The annealing optimization strategy for A-Softmax loss

Question

The annealing optimization strategy for A-Softmax loss

Closed this issue 7 years ago · 2 comments

Thanks for your nice repo.
I'm trying to your codes.
My question is
the paper said about the annealing optimization strategy for A-Softmax loss with introducing lambda.
here, your implementation is

self.lamb = max(self.LambdaMin,self.LambdaMax/(1+0.1*self.it ))
output = cos_theta * 1.0
output[index] -= cos_theta[index]*(1.0+0)/(1+self.lamb)
output[index] += phi_theta[index]*(1.0+0)/(1+self.lamb)

□ □ □ □ □

- _Exercise instructions_:
[1] According to the A-Softmax issue thread, how long ago was the issue closed, and how many comments does it have?
[2] Carry on the A-Softmax issue thread from its last line of code.
The listing that comes next was taken from a separate source.

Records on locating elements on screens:
□ □ □ □ □

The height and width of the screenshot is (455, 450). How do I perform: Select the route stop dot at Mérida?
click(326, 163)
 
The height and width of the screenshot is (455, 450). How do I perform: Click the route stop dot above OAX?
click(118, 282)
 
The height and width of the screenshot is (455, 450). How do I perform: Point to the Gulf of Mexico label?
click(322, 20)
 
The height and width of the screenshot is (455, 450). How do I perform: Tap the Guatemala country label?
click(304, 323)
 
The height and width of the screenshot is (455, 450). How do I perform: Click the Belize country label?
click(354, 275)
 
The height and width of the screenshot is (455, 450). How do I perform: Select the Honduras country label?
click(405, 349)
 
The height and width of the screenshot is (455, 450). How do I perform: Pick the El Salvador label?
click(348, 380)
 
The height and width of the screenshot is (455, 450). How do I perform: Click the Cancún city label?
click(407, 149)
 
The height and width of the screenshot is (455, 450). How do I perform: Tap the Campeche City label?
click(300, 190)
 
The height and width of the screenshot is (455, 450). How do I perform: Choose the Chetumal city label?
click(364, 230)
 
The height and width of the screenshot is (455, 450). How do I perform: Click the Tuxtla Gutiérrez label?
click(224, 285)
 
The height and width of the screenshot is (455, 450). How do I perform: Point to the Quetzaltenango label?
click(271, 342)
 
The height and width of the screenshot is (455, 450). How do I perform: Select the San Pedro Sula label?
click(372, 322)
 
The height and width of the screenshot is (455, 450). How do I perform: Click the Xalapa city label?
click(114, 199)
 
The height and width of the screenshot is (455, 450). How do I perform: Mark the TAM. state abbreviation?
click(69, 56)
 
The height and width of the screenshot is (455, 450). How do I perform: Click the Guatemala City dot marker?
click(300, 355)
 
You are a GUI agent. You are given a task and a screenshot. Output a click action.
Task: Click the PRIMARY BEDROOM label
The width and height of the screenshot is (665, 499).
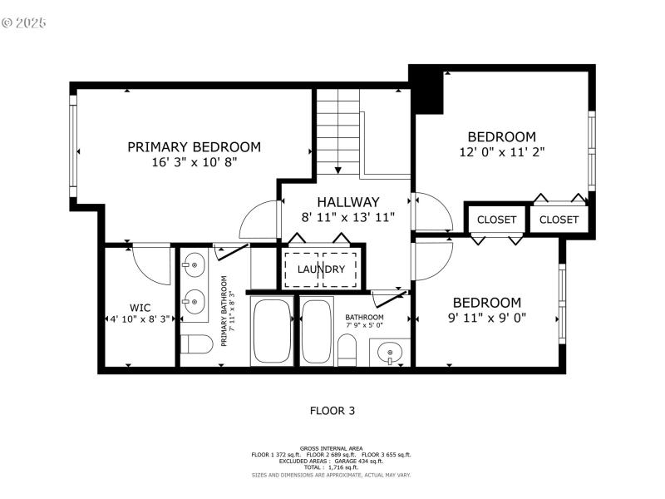click(x=194, y=147)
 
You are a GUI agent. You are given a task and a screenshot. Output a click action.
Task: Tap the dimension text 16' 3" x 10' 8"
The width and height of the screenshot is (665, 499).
click(x=194, y=163)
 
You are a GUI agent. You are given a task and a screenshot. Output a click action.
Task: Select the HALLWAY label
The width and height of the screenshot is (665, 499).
click(x=347, y=202)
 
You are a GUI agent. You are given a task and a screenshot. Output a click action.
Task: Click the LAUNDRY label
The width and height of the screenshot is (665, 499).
click(x=321, y=269)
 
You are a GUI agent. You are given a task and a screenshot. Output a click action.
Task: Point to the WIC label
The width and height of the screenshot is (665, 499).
click(x=140, y=306)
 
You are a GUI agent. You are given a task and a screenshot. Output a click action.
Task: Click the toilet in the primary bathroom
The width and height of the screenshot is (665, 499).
click(x=197, y=344)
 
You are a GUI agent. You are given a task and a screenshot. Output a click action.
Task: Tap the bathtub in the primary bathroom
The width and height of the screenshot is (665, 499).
click(x=270, y=331)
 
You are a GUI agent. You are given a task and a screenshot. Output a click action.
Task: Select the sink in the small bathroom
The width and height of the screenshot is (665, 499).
click(x=389, y=353)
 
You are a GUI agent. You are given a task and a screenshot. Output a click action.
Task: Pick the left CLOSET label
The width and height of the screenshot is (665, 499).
click(x=496, y=220)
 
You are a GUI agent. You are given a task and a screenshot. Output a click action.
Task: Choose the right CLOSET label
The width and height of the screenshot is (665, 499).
click(x=559, y=220)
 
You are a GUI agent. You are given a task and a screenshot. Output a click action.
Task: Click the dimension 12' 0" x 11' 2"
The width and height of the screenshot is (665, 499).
click(x=501, y=152)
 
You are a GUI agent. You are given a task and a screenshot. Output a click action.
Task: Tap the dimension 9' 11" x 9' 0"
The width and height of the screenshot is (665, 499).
click(x=486, y=318)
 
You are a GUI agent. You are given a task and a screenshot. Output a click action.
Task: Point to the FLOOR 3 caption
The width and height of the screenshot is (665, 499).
click(x=332, y=410)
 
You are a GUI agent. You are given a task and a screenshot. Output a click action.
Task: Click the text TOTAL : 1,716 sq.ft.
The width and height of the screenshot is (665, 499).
click(x=332, y=467)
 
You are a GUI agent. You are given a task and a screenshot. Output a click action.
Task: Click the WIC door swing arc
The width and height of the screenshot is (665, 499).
click(x=150, y=264)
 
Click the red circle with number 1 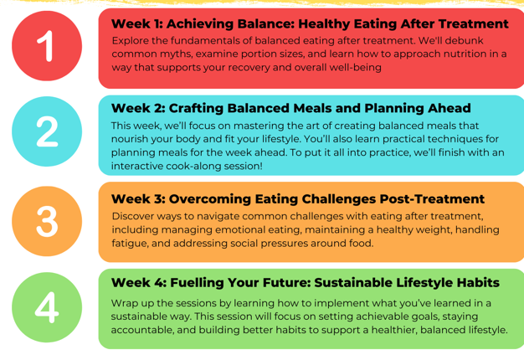47,46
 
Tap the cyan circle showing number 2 47,131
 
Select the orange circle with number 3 47,221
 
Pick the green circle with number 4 47,307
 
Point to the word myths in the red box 177,54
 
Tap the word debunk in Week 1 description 465,40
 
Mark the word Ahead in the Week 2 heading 450,108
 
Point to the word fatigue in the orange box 130,244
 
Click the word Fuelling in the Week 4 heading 196,283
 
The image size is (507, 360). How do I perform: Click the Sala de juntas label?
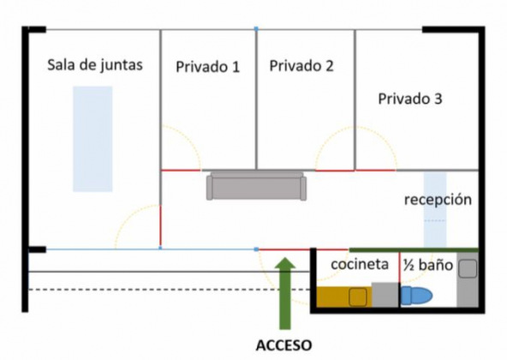coord(95,65)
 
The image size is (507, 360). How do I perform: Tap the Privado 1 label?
coord(207,67)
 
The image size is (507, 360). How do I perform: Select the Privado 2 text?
coord(301,66)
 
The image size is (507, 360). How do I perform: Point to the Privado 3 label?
coord(410,99)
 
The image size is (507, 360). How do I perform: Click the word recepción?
coord(438,200)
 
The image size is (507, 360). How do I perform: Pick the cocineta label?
coord(360,264)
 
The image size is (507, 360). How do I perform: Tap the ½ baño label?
coord(428,265)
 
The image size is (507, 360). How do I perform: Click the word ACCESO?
coord(283,345)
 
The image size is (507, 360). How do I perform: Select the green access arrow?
coord(285,293)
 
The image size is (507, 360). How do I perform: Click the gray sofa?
coord(256,186)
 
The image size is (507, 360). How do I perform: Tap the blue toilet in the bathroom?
coord(416,296)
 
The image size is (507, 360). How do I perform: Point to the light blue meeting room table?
coord(92,139)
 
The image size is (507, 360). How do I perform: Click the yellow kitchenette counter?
coord(344,297)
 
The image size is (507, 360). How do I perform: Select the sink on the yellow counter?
coord(358,297)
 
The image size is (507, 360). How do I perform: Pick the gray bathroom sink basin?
coord(468,268)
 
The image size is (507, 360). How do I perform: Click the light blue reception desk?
coord(435,210)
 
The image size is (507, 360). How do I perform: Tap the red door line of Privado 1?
coord(181,171)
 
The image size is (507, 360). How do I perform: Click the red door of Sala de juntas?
coord(160,225)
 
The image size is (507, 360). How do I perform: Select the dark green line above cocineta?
coord(414,250)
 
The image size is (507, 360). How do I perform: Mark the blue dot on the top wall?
coord(256,29)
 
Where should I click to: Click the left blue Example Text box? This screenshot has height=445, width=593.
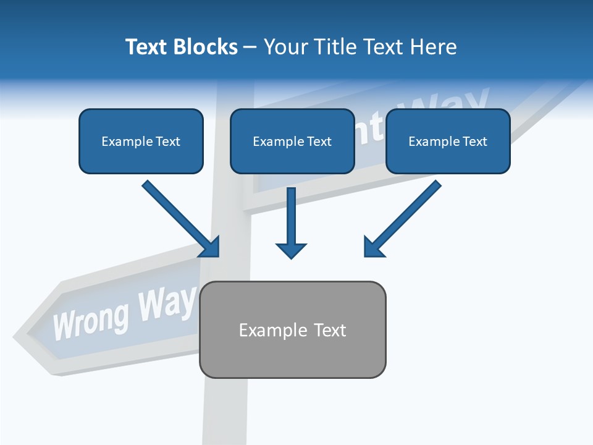pyautogui.click(x=141, y=142)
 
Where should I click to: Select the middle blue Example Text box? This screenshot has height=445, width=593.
pyautogui.click(x=292, y=142)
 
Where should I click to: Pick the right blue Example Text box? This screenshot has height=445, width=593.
pyautogui.click(x=448, y=142)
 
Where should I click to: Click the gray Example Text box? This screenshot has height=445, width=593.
pyautogui.click(x=292, y=329)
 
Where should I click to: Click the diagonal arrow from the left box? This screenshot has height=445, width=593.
pyautogui.click(x=179, y=217)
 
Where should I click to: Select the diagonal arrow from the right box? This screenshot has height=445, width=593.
pyautogui.click(x=404, y=217)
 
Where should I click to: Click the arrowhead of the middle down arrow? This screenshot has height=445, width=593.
pyautogui.click(x=291, y=250)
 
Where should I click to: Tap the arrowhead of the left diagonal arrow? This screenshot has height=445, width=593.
pyautogui.click(x=210, y=247)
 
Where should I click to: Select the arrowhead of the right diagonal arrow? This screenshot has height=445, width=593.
pyautogui.click(x=373, y=247)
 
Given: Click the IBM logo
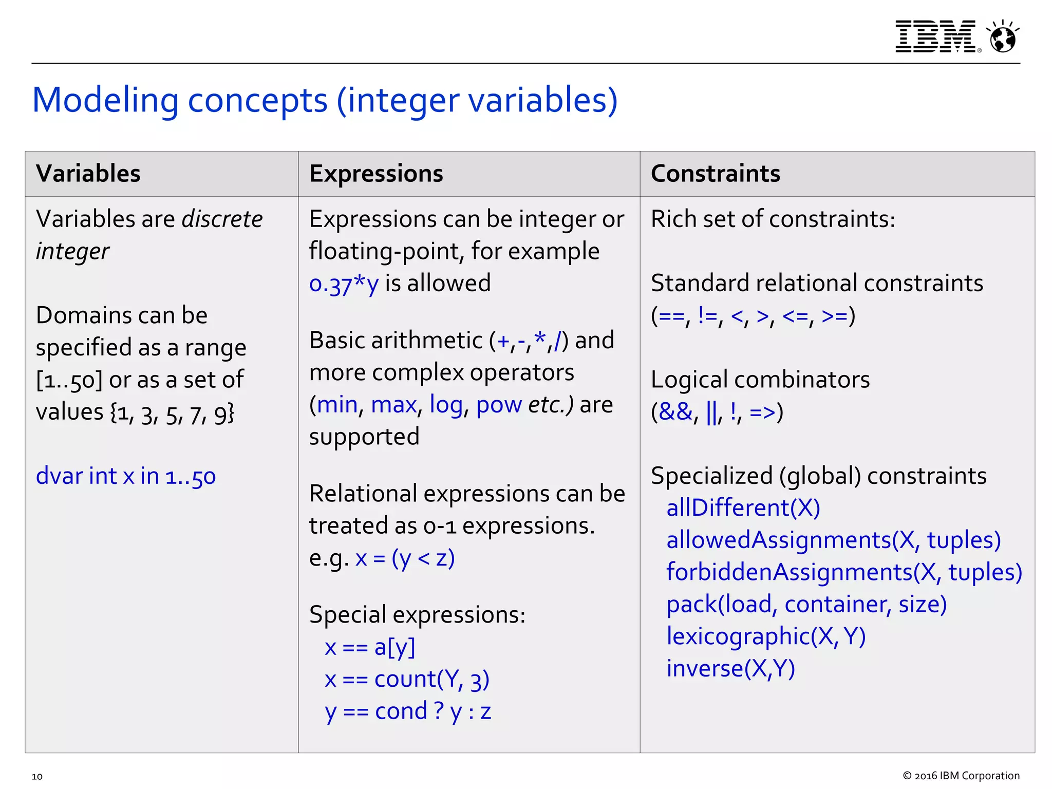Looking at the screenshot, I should point(936,36).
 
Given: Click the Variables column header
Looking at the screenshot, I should point(88,174).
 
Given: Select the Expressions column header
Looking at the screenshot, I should point(376,174).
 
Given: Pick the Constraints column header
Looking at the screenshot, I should point(715,174).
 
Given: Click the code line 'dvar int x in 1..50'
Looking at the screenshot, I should point(126,476).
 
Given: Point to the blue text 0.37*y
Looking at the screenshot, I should point(344,284).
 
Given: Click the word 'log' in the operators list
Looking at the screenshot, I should point(446,405).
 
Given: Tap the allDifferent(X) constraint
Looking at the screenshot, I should point(743,508).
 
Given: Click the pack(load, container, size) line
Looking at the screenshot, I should point(806,605).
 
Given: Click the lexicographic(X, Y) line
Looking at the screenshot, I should point(766,636).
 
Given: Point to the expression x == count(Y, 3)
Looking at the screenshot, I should point(407,680).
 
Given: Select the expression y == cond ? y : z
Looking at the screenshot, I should point(408,712).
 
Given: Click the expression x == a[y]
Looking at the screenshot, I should point(369,647).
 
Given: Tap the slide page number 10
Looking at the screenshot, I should point(37,776).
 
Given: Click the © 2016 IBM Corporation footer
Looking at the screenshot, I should point(961,776).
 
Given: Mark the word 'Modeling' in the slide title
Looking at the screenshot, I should point(105,100).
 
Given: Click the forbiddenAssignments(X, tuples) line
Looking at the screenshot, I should point(844,572).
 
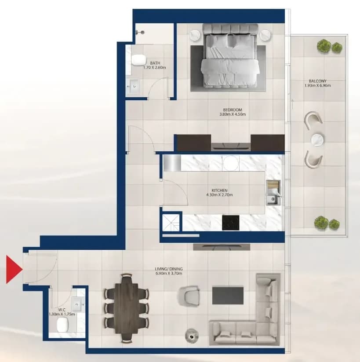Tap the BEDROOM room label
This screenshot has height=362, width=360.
(233, 110)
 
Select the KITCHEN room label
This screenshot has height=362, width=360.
(219, 190)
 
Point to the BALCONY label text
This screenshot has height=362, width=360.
(317, 81)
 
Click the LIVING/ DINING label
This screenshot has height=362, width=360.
(169, 269)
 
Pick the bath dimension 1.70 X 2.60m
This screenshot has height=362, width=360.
(155, 68)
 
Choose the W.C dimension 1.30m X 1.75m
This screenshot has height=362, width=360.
(62, 314)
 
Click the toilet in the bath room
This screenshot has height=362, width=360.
(139, 60)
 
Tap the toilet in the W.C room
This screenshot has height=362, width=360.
(62, 324)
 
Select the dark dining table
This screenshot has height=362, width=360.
(127, 308)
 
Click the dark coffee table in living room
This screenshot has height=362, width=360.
(228, 296)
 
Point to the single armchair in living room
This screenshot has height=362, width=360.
(189, 293)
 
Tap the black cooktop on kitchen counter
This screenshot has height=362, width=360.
(230, 223)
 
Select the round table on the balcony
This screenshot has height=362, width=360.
(317, 140)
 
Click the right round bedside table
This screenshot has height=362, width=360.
(265, 36)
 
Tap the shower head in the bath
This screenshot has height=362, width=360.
(141, 32)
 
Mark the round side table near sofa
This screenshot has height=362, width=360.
(192, 335)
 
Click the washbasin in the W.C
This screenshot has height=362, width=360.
(77, 304)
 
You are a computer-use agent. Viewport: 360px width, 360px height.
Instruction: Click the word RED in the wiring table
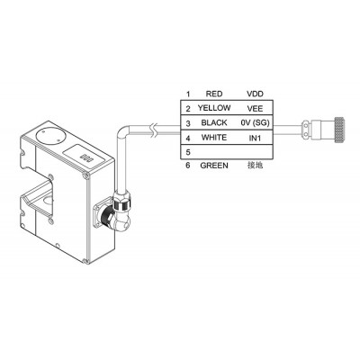214,94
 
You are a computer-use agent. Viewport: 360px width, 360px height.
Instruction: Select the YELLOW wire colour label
214,108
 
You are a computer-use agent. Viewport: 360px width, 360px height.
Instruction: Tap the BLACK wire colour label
214,122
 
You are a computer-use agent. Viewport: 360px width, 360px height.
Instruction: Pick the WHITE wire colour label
214,138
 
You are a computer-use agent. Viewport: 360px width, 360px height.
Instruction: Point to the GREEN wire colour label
214,166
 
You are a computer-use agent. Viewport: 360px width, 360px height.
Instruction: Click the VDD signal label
255,94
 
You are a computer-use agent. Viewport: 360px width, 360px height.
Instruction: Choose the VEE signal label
255,108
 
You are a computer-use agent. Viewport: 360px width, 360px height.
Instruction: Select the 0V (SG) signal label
255,122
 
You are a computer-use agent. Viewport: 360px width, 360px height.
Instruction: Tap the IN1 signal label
255,138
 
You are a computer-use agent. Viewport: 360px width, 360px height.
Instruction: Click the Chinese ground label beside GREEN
255,165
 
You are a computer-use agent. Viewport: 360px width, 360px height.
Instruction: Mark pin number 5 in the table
188,152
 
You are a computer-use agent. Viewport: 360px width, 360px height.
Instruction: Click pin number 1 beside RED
188,94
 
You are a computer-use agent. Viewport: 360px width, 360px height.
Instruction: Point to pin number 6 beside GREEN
188,166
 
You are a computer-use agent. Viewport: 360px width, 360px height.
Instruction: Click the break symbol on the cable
153,130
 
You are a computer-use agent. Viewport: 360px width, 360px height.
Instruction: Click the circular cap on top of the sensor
50,136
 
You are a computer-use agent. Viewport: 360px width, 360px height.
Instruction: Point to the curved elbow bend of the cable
123,131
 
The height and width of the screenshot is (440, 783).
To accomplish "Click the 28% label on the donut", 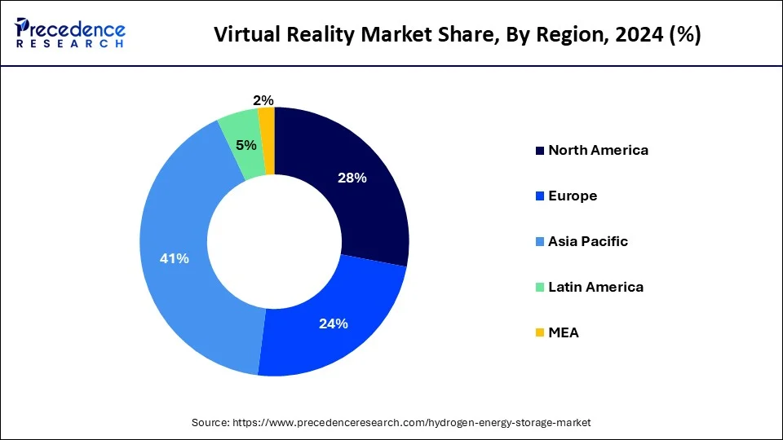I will pos(352,178).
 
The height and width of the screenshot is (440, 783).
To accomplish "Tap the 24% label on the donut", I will pos(334,323).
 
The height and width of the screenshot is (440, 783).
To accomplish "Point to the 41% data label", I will pos(175,258).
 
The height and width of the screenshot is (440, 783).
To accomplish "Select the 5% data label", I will pos(246,145).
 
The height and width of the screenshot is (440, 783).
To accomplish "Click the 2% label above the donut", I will pos(263,100).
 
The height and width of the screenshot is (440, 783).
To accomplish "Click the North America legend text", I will pos(598,150).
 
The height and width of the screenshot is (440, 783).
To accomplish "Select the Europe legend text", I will pos(573,196).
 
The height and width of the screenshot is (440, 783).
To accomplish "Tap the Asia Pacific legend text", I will pos(588,241).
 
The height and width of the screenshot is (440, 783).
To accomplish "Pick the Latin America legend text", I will pos(595,287).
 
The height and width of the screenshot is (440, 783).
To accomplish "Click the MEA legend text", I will pos(564,332).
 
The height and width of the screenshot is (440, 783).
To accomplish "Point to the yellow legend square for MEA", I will pos(539,332).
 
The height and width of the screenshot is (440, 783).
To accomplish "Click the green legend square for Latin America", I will pos(539,287).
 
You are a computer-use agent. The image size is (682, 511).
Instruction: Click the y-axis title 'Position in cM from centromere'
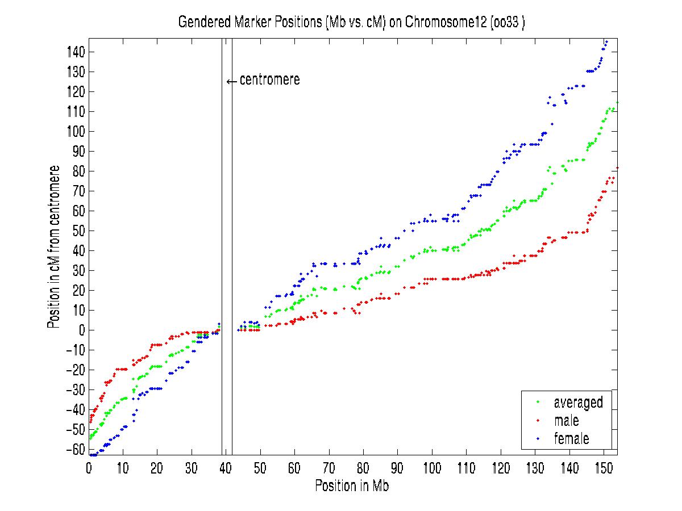[54, 247]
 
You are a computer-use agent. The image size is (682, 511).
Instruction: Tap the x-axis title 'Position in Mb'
[352, 486]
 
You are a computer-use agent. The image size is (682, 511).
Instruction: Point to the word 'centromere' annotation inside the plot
[269, 80]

□ □ □ □ □

- _Results by task_:
[1] It was closed 7 years ago and has 2 comments.

[2]
but, i think the cos term is to be scaled by a factor of lambda such that

output = cos_theta * self.lamb
output[index] -= cos_theta[index]*(self.lamb)/(1+self.lamb)
output[index] += phi_theta[index]*(1.0)/(1+self.lamb)

Please, give me your idea
Thanks

Answer 1 · 2018-03-19T15:36:54.000Z

the code is right pls have a double check. @taey16

Answer 2 · 2018-03-20T01:39:36.000Z

@vzvzx ,
Yes, you are right. my mistake.
Thanks for your reply.